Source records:
....

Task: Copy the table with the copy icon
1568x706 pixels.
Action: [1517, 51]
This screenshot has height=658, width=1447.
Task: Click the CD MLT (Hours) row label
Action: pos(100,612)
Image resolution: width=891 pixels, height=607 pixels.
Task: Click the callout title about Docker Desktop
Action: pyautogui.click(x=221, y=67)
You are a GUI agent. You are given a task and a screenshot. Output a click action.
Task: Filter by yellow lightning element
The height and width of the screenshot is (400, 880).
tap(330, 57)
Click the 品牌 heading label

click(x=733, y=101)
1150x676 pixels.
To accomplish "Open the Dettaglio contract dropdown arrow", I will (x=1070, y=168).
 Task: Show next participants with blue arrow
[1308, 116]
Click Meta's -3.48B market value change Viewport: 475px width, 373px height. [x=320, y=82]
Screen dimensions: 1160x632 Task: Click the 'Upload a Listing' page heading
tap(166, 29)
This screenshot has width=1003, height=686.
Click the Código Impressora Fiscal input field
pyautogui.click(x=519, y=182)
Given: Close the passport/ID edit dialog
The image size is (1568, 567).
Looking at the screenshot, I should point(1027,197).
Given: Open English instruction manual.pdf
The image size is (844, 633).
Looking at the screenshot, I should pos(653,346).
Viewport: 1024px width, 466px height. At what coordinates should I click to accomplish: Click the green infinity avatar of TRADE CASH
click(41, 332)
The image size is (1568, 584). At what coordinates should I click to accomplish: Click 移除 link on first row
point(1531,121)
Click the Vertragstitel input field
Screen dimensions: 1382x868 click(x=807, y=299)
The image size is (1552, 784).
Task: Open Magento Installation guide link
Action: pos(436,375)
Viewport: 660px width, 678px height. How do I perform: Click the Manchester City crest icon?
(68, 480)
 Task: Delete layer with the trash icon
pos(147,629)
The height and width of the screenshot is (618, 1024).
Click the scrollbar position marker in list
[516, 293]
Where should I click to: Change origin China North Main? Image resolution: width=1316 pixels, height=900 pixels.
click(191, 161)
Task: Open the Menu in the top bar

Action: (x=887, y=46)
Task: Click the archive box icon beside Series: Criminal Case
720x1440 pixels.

....

_PROBLEM TO SOLVE_
With the line containing "Click the Vertragstitel input field" as the first and the last line of the data as the final one, copy every line between them exactly, those two included.

_SOLVED EXERCISE_
Click the Vertragstitel input field
Screen dimensions: 1382x868 click(x=807, y=299)
The image size is (1552, 784).
Task: Open Magento Installation guide link
Action: pos(436,375)
Viewport: 660px width, 678px height. How do I perform: Click the Manchester City crest icon?
(68, 480)
 Task: Delete layer with the trash icon
pos(147,629)
The height and width of the screenshot is (618, 1024).
Click the scrollbar position marker in list
[516, 293]
Where should I click to: Change origin China North Main? Image resolution: width=1316 pixels, height=900 pixels.
click(191, 161)
Task: Open the Menu in the top bar

Action: (x=887, y=46)
Task: Click the archive box icon beside Series: Criminal Case
720x1440 pixels.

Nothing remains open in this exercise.